I felt very heavy on the pull up rig on this day. Before we got started Doug casually mentioned that he thought perhaps I ought to attempt the front squats at the Rx 185#. I nervously laughed him off and said something off-hand like, “yeah, that would be impressive,” but made no move to increase the weight. He didn’t push the issue. So neither did I. Based on the work I completed, I’m comfortable with the chosen scale.

Wednesday, October 26
15 Wall Balls (20/14)
15 KB Swings (52/35)

The simple METCONs are always the wildest ones. Knew going in that this would be grinder. As Doug instructed the entire class, my goal was to go unbroken through each activity each time I started. It would be ok to rest a bit between say wall balls and KB swings, but once I started, I wanted to go unbroken for that activity.

I almost met that goal. Last round I misplayed a wall ball and dropped it on I believe the 9th rep. Bummer.

When time expired I had completed 9 full rounds and a tenth round of Wall balls. So that’s basically Karen (150 wall balls) and 135 KB swings. Not a bad morning’s work.

Some Random Additional Thoughts:

Saturday I tinkered with kipping Handstand Push Ups again. I successfully completed 2 reps to a single AbMat. I got cocky and attempted a few reps with head on floor. I’m VERY close, but can’t say that I got it. My goal is to continue to practice this and due kipping handstands (head on floor) by the end of November.

Sleep Mode – the last few nights I’ve been having trouble getting to and staying asleep. Monday night it was severe enough that I skipped Tuesday’s WOD and returned home for an extra hour of sleep after dropping my son at school.

Not really certain why this is a challenge lately. I don’t feel particularly stressed about anything, but I find it’s very difficult to settle my mind once I turn out the lights. I’m going to start with a few small changes to my evening routine and see if that helps. First, no screens after 9pm. Hopefully, that will help cut down on the stimulus/chatter as well as help my eyes rest before turning in. Two, no eating after dinner. I’ve been indulging in sweet sugary desserts anywhere between 8 and 9pm. I think perhaps the sugar is getting to me once I try to turn in. We’ll try it for a while and see how it goes.

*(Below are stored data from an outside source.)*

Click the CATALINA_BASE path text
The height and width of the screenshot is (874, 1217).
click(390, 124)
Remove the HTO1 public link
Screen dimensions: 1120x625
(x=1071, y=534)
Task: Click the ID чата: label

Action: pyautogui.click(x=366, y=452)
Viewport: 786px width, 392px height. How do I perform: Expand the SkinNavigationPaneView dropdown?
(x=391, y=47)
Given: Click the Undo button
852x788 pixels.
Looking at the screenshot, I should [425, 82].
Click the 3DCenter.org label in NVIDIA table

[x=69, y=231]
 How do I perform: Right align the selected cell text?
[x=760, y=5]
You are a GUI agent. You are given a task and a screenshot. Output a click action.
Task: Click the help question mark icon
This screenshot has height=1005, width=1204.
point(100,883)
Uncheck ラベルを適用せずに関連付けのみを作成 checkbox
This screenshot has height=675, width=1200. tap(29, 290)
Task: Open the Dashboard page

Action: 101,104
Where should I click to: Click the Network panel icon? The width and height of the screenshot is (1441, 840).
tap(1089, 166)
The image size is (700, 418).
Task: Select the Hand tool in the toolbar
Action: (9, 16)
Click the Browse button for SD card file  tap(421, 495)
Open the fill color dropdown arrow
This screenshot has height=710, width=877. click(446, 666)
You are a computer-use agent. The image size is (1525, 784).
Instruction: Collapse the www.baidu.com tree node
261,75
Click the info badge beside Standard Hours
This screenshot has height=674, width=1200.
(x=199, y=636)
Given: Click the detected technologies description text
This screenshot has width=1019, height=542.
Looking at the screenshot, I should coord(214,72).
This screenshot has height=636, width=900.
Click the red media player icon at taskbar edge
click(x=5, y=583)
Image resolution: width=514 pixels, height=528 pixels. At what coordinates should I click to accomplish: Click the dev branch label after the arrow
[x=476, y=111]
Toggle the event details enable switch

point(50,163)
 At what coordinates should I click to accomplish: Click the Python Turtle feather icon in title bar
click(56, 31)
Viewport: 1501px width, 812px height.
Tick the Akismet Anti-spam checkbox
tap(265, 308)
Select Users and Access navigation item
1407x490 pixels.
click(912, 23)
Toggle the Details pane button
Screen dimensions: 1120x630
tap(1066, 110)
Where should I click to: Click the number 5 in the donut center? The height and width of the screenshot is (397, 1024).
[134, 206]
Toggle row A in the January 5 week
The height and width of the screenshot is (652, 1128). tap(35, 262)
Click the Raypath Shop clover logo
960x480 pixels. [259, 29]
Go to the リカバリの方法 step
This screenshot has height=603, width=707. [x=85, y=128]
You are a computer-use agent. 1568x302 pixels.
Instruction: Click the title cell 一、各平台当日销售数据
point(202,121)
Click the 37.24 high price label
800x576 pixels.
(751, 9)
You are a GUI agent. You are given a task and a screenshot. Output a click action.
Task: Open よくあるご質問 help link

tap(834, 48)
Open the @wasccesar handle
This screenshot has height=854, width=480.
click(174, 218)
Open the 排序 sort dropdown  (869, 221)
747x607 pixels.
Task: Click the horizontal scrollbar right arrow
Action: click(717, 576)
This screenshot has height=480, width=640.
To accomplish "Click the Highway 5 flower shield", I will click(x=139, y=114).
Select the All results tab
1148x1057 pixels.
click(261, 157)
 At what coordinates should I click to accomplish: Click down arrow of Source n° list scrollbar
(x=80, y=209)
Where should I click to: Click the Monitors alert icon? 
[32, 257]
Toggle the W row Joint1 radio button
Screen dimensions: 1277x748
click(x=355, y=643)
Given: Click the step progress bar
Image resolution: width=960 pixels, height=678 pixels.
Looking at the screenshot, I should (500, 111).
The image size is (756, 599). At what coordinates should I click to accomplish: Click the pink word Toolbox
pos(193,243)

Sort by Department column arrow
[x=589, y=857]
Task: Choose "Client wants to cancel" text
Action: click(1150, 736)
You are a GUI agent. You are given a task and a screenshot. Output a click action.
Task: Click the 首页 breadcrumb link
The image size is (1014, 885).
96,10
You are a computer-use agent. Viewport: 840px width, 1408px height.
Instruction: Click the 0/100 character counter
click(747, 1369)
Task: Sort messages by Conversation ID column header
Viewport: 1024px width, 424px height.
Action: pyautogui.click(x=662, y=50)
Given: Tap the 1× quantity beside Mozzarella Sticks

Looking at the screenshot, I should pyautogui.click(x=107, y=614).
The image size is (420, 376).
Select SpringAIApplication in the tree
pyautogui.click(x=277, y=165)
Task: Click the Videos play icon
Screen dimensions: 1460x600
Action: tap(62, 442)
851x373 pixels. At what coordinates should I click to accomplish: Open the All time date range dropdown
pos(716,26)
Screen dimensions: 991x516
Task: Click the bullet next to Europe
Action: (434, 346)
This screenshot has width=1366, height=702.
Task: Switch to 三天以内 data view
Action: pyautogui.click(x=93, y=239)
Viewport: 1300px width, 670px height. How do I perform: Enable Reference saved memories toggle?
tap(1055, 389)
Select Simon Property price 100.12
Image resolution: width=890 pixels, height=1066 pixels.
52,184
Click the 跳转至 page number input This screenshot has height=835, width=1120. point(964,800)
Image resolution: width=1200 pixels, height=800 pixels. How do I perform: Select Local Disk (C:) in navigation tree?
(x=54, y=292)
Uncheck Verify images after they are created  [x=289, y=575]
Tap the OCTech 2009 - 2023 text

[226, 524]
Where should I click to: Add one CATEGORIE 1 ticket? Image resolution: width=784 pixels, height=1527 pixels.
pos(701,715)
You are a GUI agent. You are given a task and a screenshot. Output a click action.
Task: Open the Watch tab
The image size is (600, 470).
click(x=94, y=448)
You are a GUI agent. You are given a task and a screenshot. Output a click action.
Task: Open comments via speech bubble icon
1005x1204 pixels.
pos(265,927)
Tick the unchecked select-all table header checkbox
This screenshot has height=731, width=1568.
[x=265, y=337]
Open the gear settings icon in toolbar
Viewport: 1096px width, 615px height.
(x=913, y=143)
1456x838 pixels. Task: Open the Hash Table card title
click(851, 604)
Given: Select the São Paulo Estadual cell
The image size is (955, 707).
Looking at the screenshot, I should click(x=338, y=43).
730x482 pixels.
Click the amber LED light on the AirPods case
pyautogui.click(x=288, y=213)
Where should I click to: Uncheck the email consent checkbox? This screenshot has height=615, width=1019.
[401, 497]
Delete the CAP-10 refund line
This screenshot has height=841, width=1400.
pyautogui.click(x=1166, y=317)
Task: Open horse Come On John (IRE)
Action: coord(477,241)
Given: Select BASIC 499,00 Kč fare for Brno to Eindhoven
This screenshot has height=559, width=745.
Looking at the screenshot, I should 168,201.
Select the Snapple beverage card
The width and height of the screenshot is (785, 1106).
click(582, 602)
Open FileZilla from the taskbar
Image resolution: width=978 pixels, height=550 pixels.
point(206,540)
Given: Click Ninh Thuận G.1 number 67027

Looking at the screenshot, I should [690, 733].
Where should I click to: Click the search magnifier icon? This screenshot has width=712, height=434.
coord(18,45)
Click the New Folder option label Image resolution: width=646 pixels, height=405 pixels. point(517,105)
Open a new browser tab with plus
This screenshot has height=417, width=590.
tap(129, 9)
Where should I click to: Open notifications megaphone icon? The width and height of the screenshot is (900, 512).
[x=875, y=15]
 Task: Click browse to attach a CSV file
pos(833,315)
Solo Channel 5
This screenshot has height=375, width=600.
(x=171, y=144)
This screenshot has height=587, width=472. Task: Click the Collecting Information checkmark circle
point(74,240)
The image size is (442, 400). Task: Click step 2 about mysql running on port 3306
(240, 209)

War of the WODS – Roughly 10 weeks until the competition in mid-January. I’ve had my week of indulgence (it was only supposed to be 4 or 5 days) after the Triangle Invitational. Now I’m policing up my diet again and very much looking forward to this event. I still want to encourage as many fellow Crossfit Durham athletes as possible to compete in this event. I think that would be a blast.